Date of Award


Document Type


Degree Name

Doctor of Philosophy (PhD)


Educational Leadership, Research and Counseling

First Advisor

Dianne L. Taylor


The current study investigated teacher selection in elementary schools which differ by school type, community type, and socioeconomic status (SES). The qualities sought, procedures utilized, and problems encountered by principals during teacher selection were examined. Statistical analyses were used to determine whether school types differ significantly on variables regarding teacher selection. The present study involved collecting both qualitative and quantitative data, and was conducted in four phases. In Phase I, all elementary schools in the state were classified by community type, student body SES, and "effective" and "typical" status. Phase II consisted of 12 site visits to "effective" schools which differed by community and SES contexts. Principals and teacher interviews were conducted, and the "effectiveness" of the schools was verified via classroom observations. Phase III utilized interview data to develop and pilot a questionnaire that was distributed across the various "effective" school contexts. Finally, in Phase IV, the questionnaire was distributed to principals of "effective" and "typical" schools, and the data were analyzed to address research questions regarding teacher selection. The quantitative data analyses revealed that there are differences between the qualities that principals of effective and typical schools seek.

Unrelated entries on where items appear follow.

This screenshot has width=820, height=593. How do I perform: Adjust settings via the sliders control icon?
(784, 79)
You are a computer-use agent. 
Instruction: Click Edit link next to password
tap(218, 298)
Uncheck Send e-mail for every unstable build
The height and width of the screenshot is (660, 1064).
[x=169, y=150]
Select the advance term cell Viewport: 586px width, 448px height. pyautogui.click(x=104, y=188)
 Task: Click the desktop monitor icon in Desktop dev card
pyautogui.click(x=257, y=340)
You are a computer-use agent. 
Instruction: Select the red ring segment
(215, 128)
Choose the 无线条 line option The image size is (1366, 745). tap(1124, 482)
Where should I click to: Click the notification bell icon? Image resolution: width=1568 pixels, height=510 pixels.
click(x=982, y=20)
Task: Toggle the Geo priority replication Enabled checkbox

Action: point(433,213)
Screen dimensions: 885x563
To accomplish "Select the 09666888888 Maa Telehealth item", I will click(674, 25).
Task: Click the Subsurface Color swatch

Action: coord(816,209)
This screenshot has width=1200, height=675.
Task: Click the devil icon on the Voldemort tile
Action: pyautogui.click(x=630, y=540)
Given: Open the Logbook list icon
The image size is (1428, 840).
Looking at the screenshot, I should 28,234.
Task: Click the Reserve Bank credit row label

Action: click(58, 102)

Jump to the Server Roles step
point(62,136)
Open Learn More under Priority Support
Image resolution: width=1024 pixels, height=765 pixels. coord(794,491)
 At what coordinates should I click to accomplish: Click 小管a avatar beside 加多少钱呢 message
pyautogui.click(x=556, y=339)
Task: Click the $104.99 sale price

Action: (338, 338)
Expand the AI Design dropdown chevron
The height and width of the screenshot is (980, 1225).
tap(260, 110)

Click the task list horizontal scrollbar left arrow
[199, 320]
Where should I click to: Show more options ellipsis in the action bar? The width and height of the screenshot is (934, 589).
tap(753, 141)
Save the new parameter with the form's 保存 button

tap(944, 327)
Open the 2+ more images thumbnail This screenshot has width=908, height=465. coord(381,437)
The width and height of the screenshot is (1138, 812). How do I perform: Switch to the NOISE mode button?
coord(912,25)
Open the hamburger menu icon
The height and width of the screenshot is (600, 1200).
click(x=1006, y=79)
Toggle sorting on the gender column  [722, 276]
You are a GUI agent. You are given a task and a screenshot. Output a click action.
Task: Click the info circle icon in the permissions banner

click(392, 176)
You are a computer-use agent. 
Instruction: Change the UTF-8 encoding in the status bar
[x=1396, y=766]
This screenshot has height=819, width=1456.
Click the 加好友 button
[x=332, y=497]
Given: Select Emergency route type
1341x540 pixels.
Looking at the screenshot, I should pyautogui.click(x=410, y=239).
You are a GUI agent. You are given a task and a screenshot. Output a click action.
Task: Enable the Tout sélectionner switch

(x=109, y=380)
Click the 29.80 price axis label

Also, there are differences regarding problems encountered between principals of low- and middle-SES schools. The qualitative data revealed findings regarding qualities with respect to classroom management, creativity, flexibility, concern for children, and enthusiasm. A teachers' teaching background, ability to get along with others, and believing that children can learn as well as whether a teacher is a parent and a teacher's morals and values are discussed. With regard to procedures utilized, the qualitative data revealed findings with respect to checking references, observing a teacher, recruiting student teachers, and using a relaxed talk and hypothetical questions. Also, contacting references, especially past principals, investigating personnel files, and using a selection committee are highlighted. Regarding problems encountered, one mainly associated with middle-SES schools and five associated with low-SES schools were highlighted. Also, several problems associated with central office involvement are discussed.